【跡地にARで表示した夏見廃寺の復元BIMを紹介する桑山さん=名張市夏見で(タブレットのスクリーンショット)】

 建築業界で普及が進む設計ソフト「BIM(ビム)」を使い、三重県名張市夏見の国史跡・夏見廃寺を仮想空間上に3次元で復元する取り組みを、同市富貴ケ丘4の屋根工事業「桑山瓦」が進めている。社長の桑山優樹さん(37)は「BIMによる史跡復元は、地域の魅力の再発見につながる」と語る。
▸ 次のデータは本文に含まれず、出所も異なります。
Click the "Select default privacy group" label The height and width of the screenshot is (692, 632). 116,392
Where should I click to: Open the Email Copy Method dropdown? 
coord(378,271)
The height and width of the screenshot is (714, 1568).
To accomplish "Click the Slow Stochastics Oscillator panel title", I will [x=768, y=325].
 BIMは「ビルディング・インフォメーション・モデリング」の略。コンピューター上に建物の3次元モデルを作成し、個々のパーツにも材質や寸法、コストなど、従来のCGよりはるかに多くの情報を付加できる。設計から施工、維持管理まであらゆる情報を一元管理でき、近年の建築業界では従来のCADシステムに代わって主流になりつつある。作成したデータはVR(仮想現実)やAR(拡張現実)にも活用できる。

 神社仏閣などの瓦屋根施工を父親とともに手掛けてきた桑山さんは、津市の寺の工事に携わった20代半ばの時、自身の図面作成能力の未熟さを痛感したという。「昔ながらの瓦屋では駄目。何とかしなければ」と考えを巡らせていた時、京都・銀閣寺の保存工事でCGが駆使されていたことを知り、「これだ」と直感。専門学校で技術を習得し、2016年に社内に新たな事業部門「ワイクウーデザイン」を立ち上げ、BIMを活用したビジネス展開を進めた。
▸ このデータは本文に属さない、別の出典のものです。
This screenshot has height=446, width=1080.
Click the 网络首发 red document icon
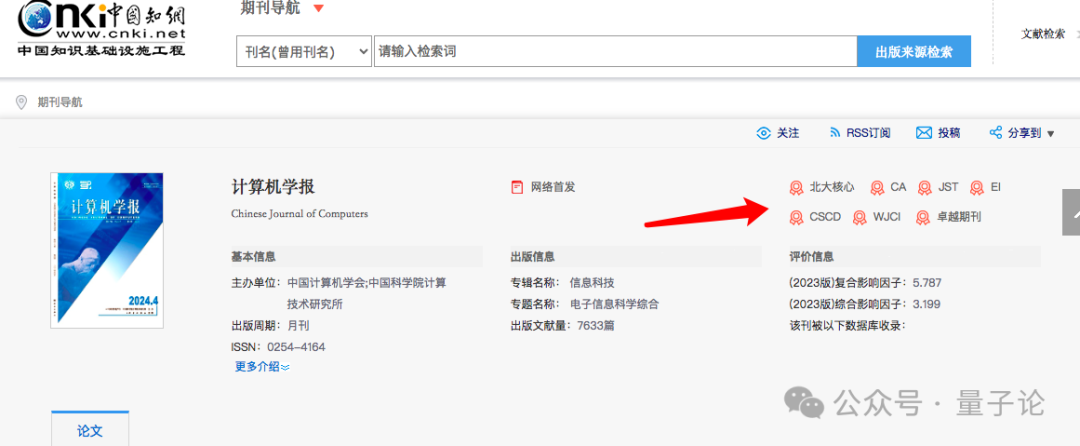point(517,187)
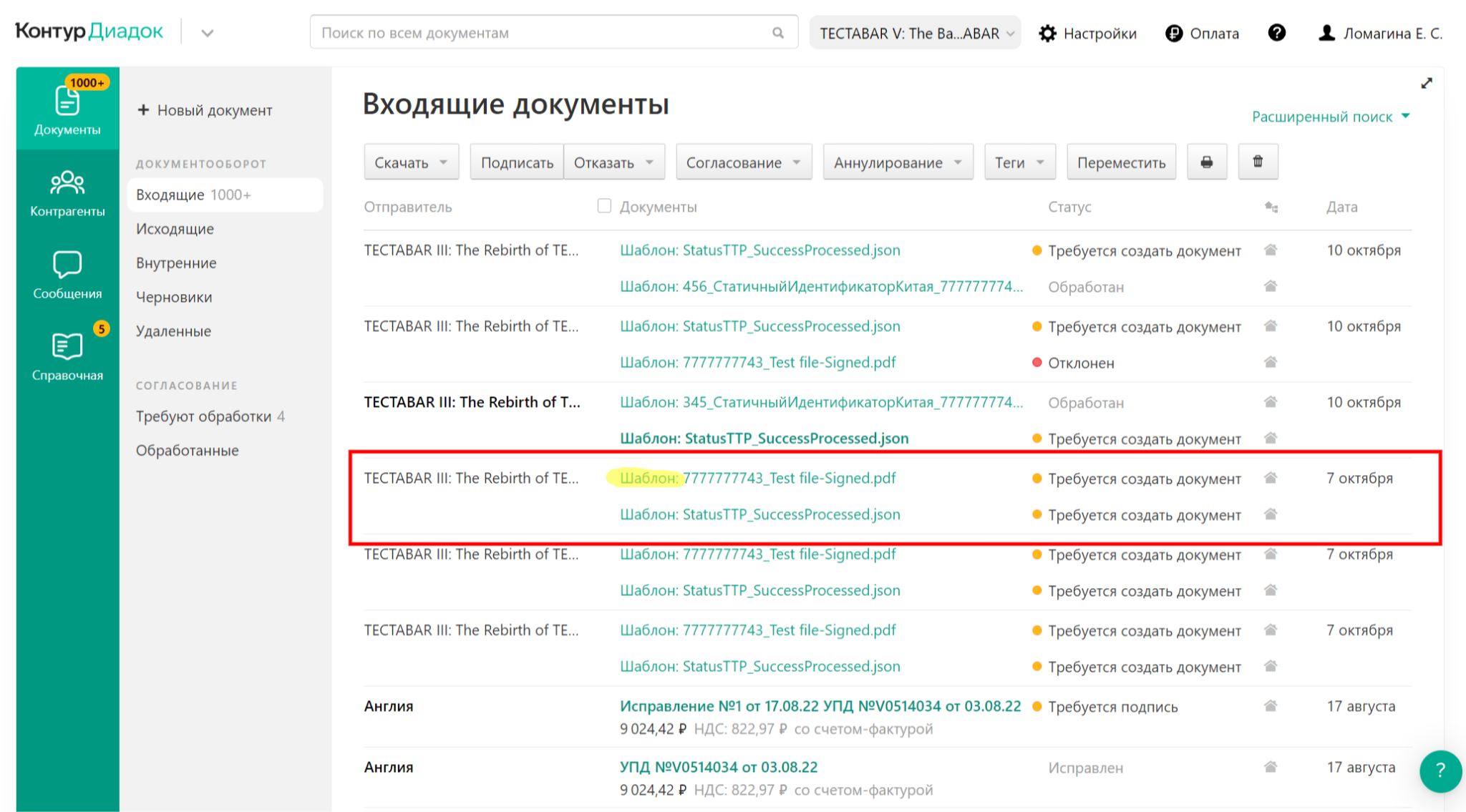Image resolution: width=1466 pixels, height=812 pixels.
Task: Click the document search field
Action: pos(544,33)
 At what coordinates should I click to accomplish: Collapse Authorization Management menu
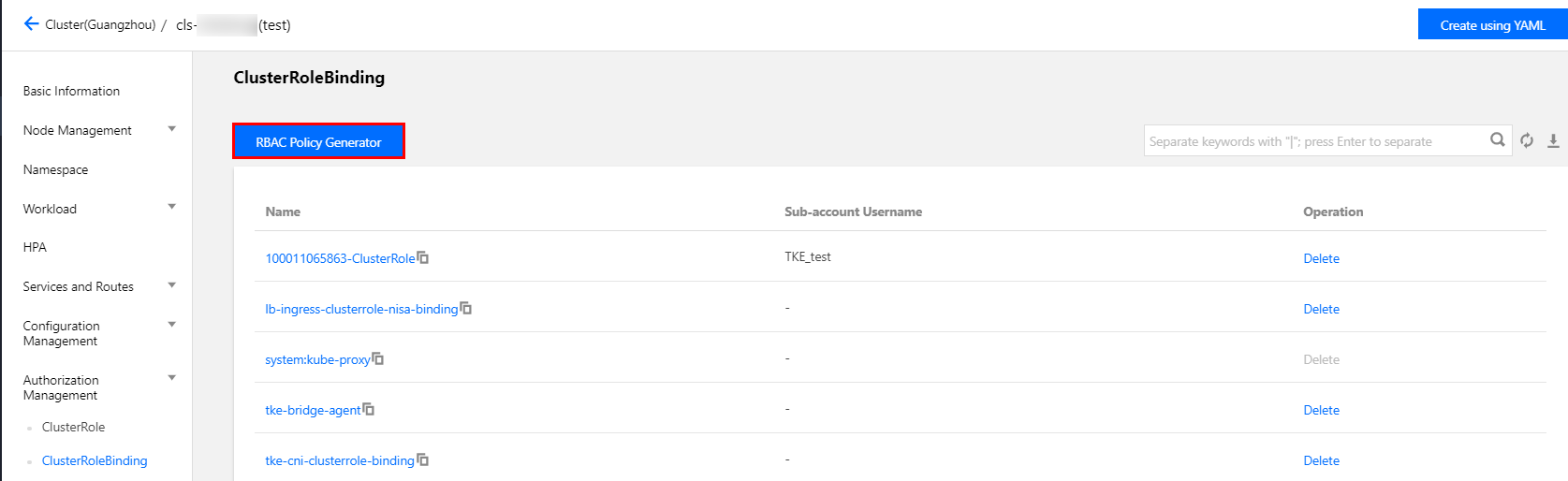tap(171, 379)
 そんな中、専門学生時代にBIMが建築業だけではなく地域の史跡にも活用できることに気付き、復元にBIMを活用する「史跡復元BIM」の概念を作った。18年からは、仕事の合間に地元の夏見廃寺をBIMで復元する作業を進めた。

地域の史跡に興味を

 建物が現存しない史跡はあらゆる地域にあるが、石碑や礎石が残るだけで普段はほとんど人がいないことが多い。桑山さんは「このような『何もないようにみえる史跡』も、BIMでさまざまな情報とともに仮想空間上に3次元で復元できる。元の状態をイメージできるようになり、地域の史跡に興味を持つきっかけになる」と語る。

 夏見廃寺は7世紀末から8世紀前半に天武天皇の娘・大来皇女(おおくのひめみこ)が建立し、10世紀末ごろに焼失したとされる古代寺院。男山の南斜面に位置し、発掘調査で金堂、塔、講堂、掘立柱建物の遺構が検出された。礎石が残る跡地は史跡整備されている。

BIMで復元した夏見廃寺の3次元画像(提供)

 桑山さんが作る夏見廃寺のBIMモデルは、これまでに金堂と講堂が完成。資料館貯蔵資料や調査報告書などを基に、広島県の知人と当時の様子を視覚的に議論するなど協力しながら進めている。スマートフォンを使って現地をスキャンした3Dの地形データと組み合わせる新しい取り組みもしている。既に一部をVRで体験したり、現場の礎石の位置と合わせてARで表示させたりできる。

夏見廃寺の復元ARの専用QRコード

 桑山さんは「BIMは現存しない建物をありありと再現できるだけではなく、さまざまな情報を一つに集めて総合資料データにできる。よく『地元には何もない』と口にする人がいるが、実際には貴重な史跡があり、バーチャルで再現することで更に活用することができる」と話す。今後も、文化財保存の専門家らにもBIMの活用を呼び掛けていくという。

 桑山さんが手掛けた夏見廃寺の復元ARは、スマートフォンアプリ「STYLY」をダウンロード後に専用QRコードを読み込み、現地の金堂跡南西端の礎石を起点に起動すると体験できる。